Start of RECORDED DATA
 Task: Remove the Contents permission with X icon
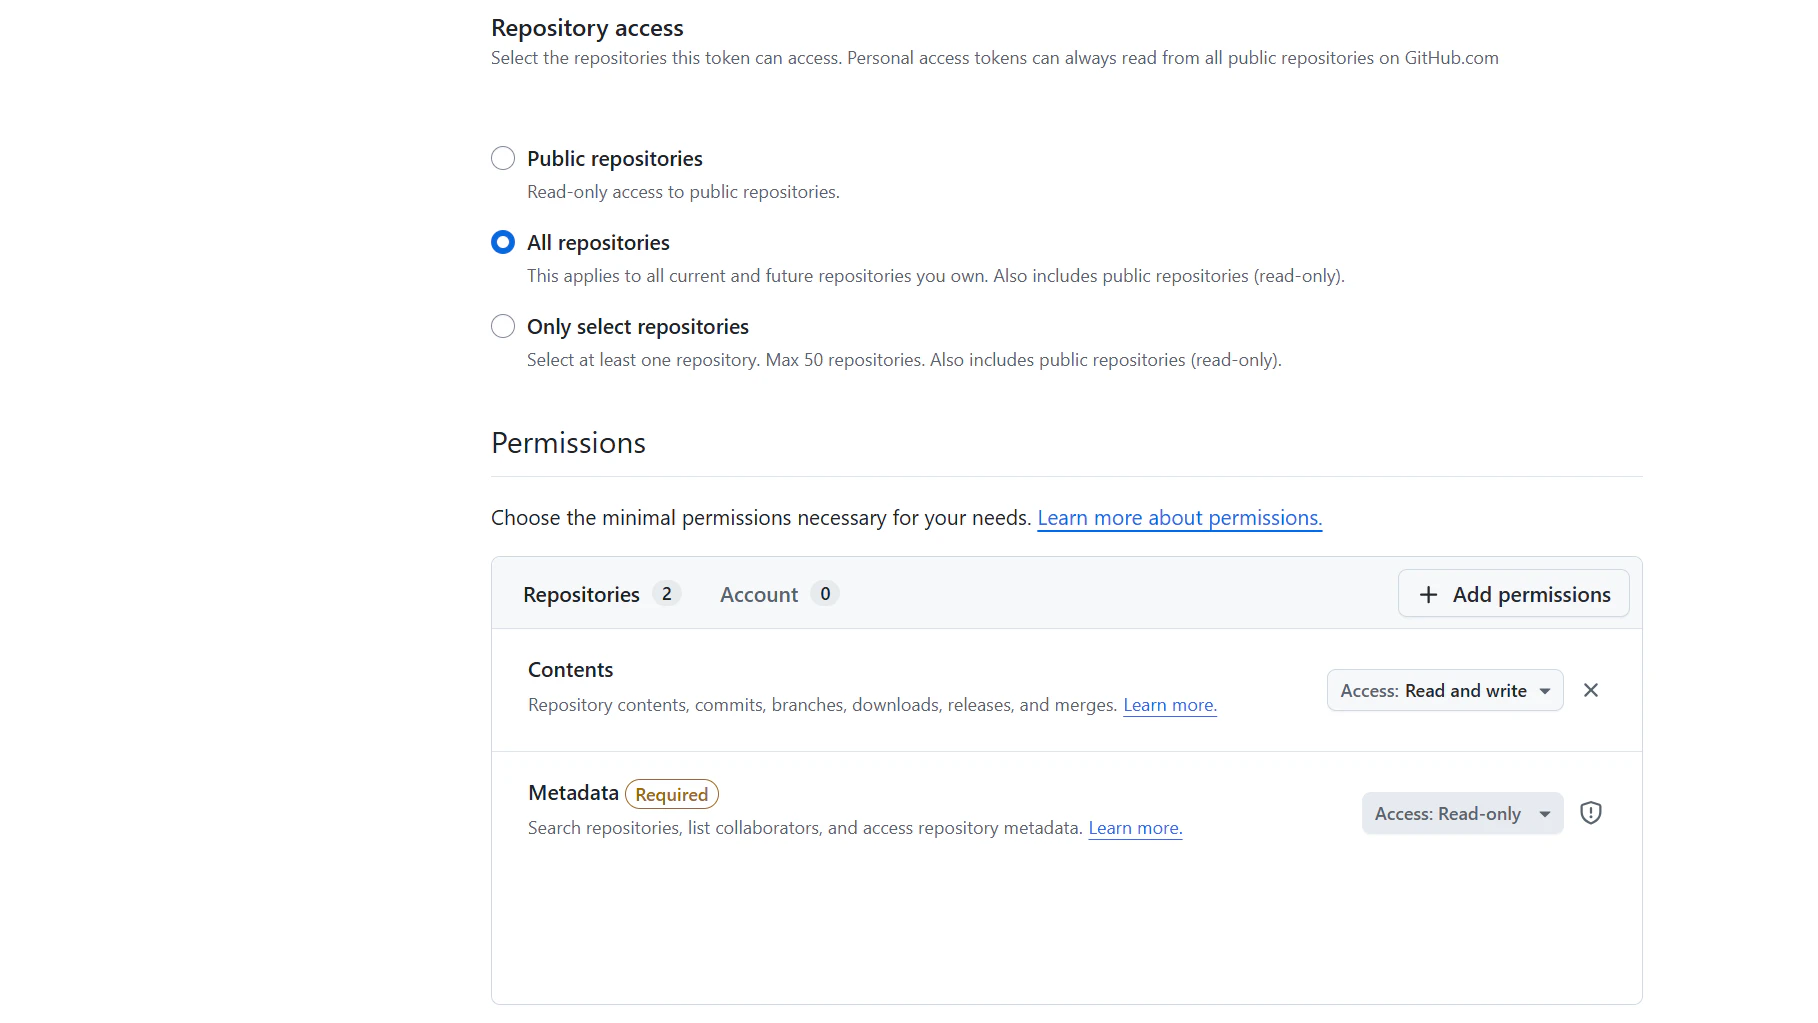(1591, 690)
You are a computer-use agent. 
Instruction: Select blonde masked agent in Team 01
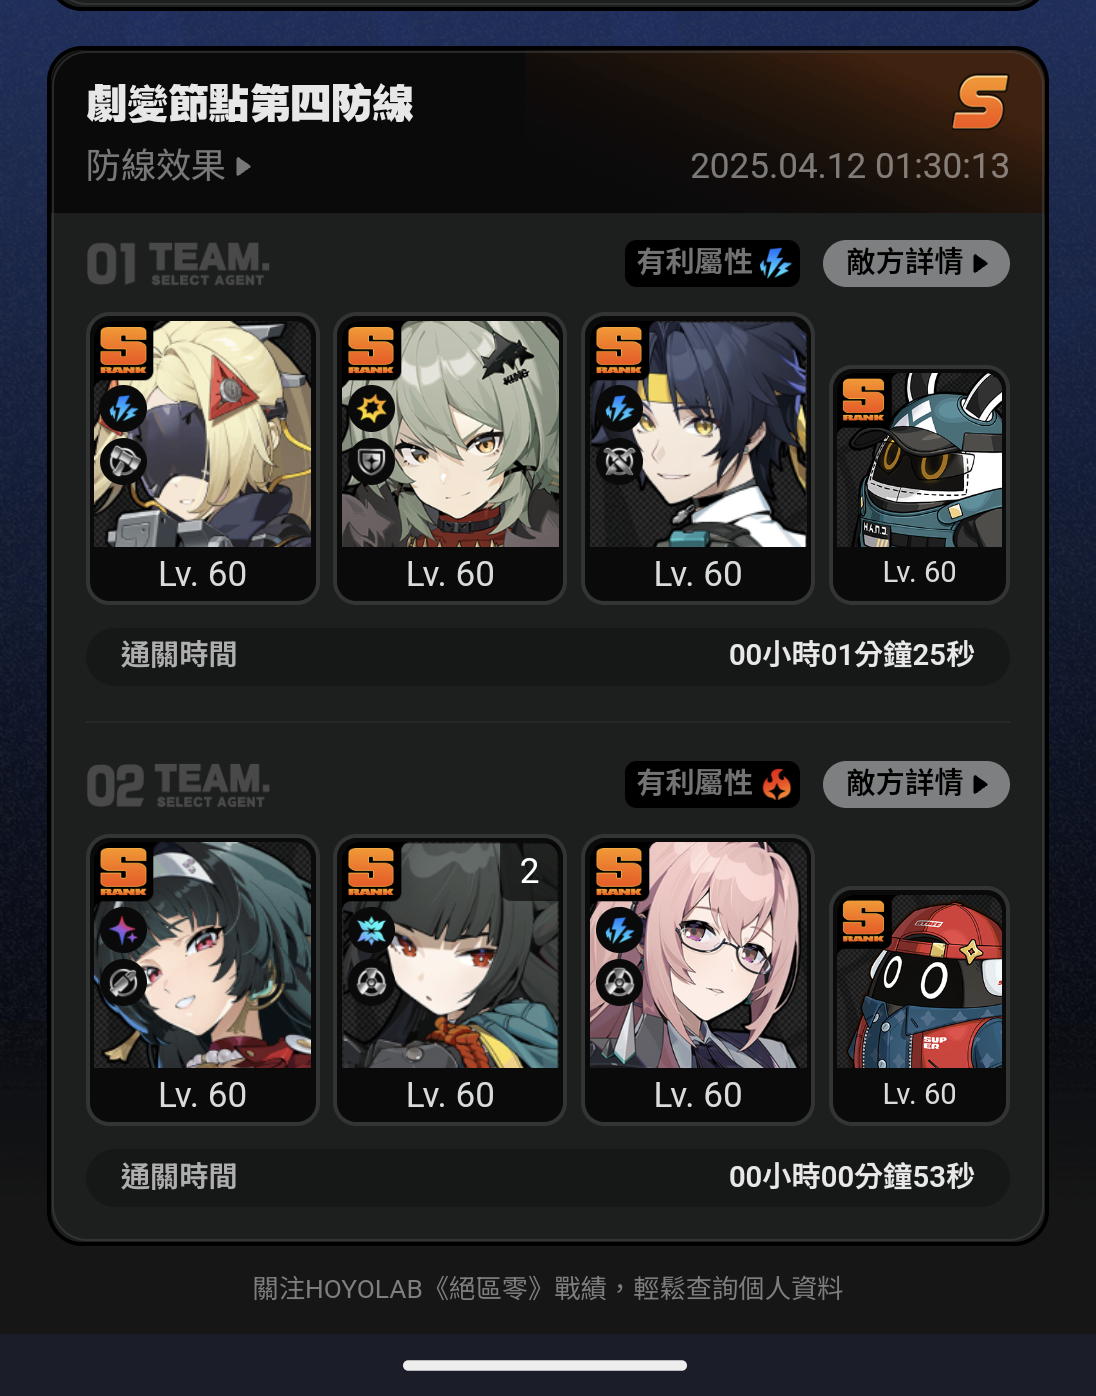click(203, 459)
End of RECORDED DATA
## WHAT TO WORK ON:
Please retype the lines from the one that contains "You are a computer-use agent." through the final line of the data, both included, without any pictures.

## ANSWER BELOW:
You are a computer-use agent. 
Instruction: Select blonde masked agent in Team 01
click(203, 459)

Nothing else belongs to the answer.